When Batson starts working with an apprehensive kid who is getting a painful procedure, he makes music a kind of drug, Kurtzberg said.
"It essentially distances them from whatever procedure they're about to get," she said. "He's really remarkable, because he can judge what kind of music is going to work, and it essentially becomes a form of sedation.
"Whatever we have him involved in always works more smoothly," she said.
Degrees offered
Appalachian State University, East Carolina University and Queens College in Charlotte offer degrees in music therapy.
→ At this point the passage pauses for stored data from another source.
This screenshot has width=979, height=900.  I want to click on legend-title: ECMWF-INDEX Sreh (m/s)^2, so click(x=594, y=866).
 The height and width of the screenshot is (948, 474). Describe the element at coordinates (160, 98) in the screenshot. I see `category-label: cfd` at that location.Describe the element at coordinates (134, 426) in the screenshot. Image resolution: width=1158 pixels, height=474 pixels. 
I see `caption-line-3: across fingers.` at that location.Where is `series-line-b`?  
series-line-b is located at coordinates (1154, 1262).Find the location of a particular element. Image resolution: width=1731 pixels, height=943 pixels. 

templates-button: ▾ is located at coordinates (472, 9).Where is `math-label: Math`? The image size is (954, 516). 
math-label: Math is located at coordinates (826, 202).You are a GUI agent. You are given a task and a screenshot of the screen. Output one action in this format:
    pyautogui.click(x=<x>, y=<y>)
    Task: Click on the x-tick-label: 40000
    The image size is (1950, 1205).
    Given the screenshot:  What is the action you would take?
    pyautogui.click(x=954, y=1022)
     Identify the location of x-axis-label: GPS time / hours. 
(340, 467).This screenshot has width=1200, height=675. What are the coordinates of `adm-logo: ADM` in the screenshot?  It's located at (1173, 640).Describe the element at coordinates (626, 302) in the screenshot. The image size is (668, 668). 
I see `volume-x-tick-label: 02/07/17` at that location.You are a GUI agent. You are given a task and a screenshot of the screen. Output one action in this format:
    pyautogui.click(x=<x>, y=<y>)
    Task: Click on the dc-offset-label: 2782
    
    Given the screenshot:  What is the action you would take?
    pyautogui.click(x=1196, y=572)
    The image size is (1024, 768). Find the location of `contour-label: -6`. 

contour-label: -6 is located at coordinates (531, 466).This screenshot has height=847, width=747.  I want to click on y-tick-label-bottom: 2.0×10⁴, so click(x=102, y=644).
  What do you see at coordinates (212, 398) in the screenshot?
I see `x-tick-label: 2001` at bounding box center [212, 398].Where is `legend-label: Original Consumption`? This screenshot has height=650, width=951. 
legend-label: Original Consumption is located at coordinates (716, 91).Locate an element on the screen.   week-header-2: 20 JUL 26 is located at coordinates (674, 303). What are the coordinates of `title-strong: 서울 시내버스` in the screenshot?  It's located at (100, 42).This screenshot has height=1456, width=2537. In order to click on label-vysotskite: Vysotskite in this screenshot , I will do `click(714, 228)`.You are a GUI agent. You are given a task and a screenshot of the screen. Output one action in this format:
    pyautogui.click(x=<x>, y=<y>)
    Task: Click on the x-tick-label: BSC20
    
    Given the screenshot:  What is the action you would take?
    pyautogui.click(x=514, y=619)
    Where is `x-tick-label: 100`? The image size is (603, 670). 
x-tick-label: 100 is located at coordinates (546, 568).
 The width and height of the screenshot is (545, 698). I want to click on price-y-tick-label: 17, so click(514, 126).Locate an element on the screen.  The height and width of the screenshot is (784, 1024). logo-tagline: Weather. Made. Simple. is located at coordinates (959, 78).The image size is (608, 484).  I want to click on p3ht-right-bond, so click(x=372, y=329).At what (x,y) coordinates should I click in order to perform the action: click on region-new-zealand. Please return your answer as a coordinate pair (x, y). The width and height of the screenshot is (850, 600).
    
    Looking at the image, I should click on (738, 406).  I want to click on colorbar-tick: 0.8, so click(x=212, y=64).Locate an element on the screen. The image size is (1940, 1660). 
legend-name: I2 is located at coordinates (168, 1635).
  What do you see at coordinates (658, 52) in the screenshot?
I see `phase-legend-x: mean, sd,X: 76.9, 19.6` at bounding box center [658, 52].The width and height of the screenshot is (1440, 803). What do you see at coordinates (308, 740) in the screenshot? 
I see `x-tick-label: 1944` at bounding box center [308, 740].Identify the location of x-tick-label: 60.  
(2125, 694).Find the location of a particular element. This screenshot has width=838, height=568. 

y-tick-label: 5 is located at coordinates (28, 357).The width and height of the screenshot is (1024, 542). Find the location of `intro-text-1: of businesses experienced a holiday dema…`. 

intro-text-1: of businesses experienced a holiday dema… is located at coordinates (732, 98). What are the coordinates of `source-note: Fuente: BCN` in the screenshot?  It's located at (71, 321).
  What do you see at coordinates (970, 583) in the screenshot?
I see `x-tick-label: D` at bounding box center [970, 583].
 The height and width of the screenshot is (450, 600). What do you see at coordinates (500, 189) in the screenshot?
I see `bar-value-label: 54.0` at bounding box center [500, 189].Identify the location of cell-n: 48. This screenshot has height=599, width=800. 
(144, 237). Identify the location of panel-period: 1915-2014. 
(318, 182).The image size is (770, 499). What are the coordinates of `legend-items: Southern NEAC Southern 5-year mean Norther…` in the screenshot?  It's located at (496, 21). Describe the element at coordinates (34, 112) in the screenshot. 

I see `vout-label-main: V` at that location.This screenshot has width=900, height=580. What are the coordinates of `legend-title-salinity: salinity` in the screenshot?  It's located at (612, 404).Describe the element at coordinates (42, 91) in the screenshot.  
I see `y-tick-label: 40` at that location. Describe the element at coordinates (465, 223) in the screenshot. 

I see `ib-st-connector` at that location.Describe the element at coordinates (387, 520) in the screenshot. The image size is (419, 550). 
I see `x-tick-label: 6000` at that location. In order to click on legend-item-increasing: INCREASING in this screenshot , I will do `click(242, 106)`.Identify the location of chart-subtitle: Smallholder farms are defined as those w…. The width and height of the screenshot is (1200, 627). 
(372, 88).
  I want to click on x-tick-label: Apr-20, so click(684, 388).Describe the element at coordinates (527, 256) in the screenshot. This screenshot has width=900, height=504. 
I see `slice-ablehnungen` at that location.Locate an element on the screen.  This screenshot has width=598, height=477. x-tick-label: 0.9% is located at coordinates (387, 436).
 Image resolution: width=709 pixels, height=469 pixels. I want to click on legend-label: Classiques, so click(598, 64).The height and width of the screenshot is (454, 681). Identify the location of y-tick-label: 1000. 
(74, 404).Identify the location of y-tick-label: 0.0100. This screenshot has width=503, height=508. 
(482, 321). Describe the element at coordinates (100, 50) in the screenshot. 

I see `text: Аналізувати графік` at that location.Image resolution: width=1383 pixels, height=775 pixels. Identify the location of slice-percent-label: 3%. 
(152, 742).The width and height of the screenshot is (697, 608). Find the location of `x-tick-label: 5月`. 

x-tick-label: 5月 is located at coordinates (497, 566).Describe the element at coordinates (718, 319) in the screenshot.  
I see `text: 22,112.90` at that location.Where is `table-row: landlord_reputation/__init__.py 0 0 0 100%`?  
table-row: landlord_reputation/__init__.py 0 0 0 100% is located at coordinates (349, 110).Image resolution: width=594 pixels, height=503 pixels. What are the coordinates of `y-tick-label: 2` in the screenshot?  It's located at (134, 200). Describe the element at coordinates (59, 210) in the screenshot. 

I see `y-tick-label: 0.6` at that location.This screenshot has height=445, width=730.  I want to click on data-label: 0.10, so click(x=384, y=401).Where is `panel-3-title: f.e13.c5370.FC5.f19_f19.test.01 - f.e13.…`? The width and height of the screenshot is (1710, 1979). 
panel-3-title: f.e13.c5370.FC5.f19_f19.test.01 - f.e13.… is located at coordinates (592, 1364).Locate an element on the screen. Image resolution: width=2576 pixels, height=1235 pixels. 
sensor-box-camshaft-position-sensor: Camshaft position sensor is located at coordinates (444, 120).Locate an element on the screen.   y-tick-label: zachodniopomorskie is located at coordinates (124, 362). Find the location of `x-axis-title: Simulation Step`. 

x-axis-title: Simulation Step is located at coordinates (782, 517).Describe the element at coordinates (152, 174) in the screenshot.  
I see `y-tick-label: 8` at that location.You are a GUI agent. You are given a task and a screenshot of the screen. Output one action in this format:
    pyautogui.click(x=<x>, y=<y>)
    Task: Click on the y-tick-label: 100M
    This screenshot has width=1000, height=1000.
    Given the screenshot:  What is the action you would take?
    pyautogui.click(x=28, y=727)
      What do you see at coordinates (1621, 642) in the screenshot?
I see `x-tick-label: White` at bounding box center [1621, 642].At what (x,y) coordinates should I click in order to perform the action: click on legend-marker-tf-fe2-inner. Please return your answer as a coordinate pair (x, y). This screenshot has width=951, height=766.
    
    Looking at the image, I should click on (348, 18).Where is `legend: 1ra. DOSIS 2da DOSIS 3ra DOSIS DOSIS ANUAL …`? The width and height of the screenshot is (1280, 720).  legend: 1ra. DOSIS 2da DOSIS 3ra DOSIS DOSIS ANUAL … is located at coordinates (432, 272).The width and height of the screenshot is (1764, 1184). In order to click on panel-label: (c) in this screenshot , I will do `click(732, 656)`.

There are now about 150 students at those schools, DiMaio said, and by helping make the work more viable the state could keep more of them in North Carolina.
DiMaio said it was important for the state to set standards and prevent those without training from claiming they offer proper therapy.
In Asheville, she said, one musician advertised therapeutic services and indicated that because she wasn't a fully trained music therapist, she was cheaper.
Also in Asheville, a local man is claiming that he can heal cancer through his music therapy, DiMaio said.
"It's Asheville, and there are all these interesting people around here who want to play music for people, and that's great, and I'm glad, but it's not music therapy," she said.
Last spring the bill was endorsed by the legislative Joint Committee on New Licensing and went to the House health committee.
Insko said it had bipartisan support in the joint committee and that there was no reason it shouldn't pass this session, especially since costs associated with the three-person board that would license and regulate the therapists would be covered by license fees.
"You have people going around presenting themselves as music therapists and charging people for it, and it's really the responsibility of the state to protect the public by setting a standard so that when our people are provided with what is supposed to be a therapeutic service, that's what they get," Insko said.
Newell Price said there was no doubt in his mind that's exactly what music provides when it comes from therapists like Elizabeth Fawcett
"The kids don't even have to be interested in music like Dylan," he said. "Just walking around, I've seen her with other kids, singing or playing, and it just puts a smile on their face. And this is a place where it's hard to find smiles sometimes."